"Where do you want to go away?"
(Spöttische Abwandlung des bekannten Microsoft-Slogans)

Rückblick auf die CeBIT ´98 und ein Blick voraus - in die mögliche Zukunft der Automobilindustrie

Ein freundlicher Siemens/Nixdorf-Mitarbeiter drückte uns - wissend schmunzelnd - eine Fotokopie in die Hand, auf der zu lesen war: "23 Dinge, die anders wären, wenn Microsoft Autos bauen würde". Nun ist Siemens/Nixdorf nicht Microsoft. Aber abgesehen davon, daß die meisten ihrer PC´s damit laufen, dreht es sich bei dieser "Selbstbetrachtung" mehr um die Gepflogenheiten der Computer-Branche - und die wurden (und werden!) durch Microsoft bestimmt. Insofern handelt es sich nicht um das hämische Grinsen über das Verhalten eines Konkurrenten, sondern eher um eine selbstironische Eigenbetrachtung. - Oder sogar um das Aufbegehren der "Leute an der Basis" gegen die "Machenschaften" in den Führungszentralen? - Das gibt es übrigens auch in der Automobilindustrie. Wie käme Motor-KRITIK sonst an so manche Information? - Aber ist die folgende Darstellung wirklich nur Fiktion?

Wenn Microsoft auch den Automobilmarkt bestimmen würde

98-03-30/03. Soweit die Ironie. Aber wie bei aller Ironie, verbirgt sich dahinter mehr. Sehen wir uns doch einmal um, wie weit Microsoft schon "den Fuß zwischen der Tür hat", um Automobile (mit) zu bauen.

◆ Daten zur Analyse
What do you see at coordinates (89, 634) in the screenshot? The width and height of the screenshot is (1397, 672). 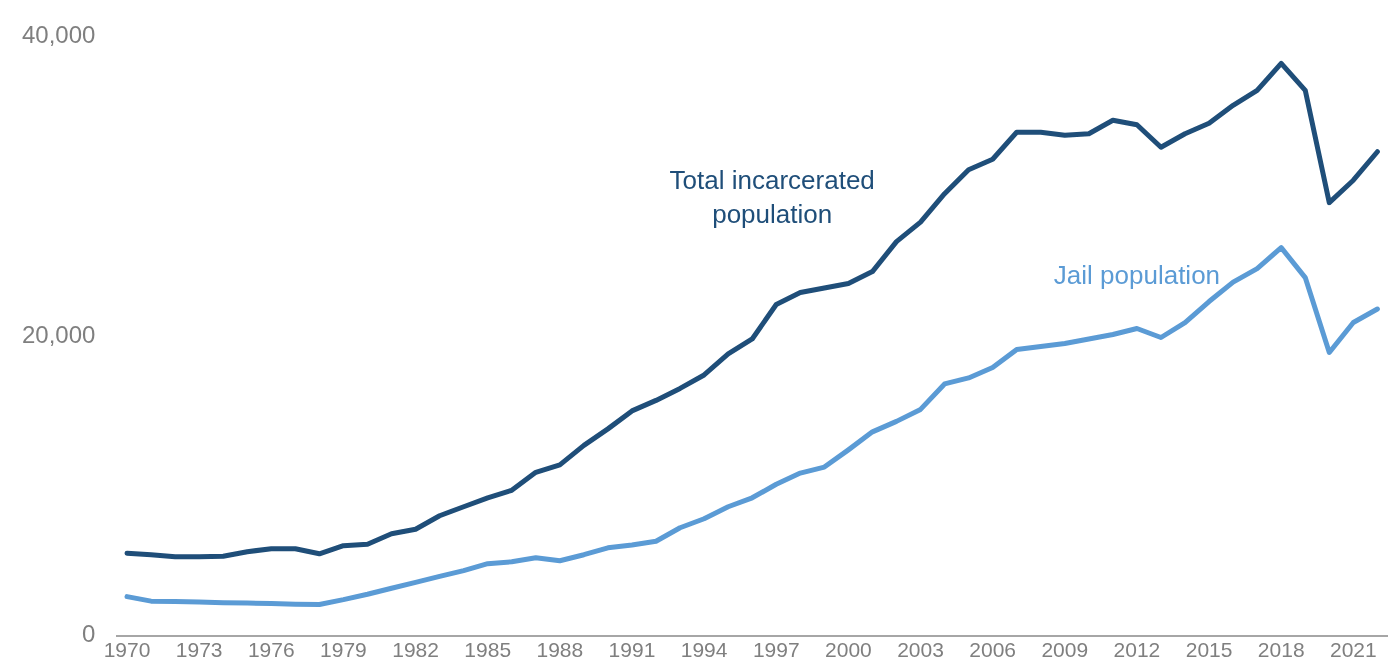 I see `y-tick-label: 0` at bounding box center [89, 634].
---
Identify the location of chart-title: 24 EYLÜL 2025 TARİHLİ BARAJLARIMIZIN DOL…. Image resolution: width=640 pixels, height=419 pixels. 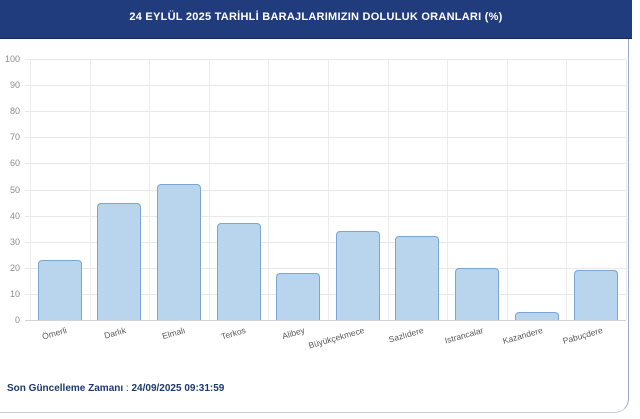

◆ Arbeitsauftrag
Welcher Titel stand laut dem vorgelegten Text auf der Fotokopie, die ein Siemens/Nixdorf-Mitarbeiter überreichte? Stützen Sie sich allein auf den vorgelegten Text, nicht auf die Daten.

◆ Erledigte Aufgabe
"23 Dinge, die anders wären, wenn Microsoft Autos bauen würde"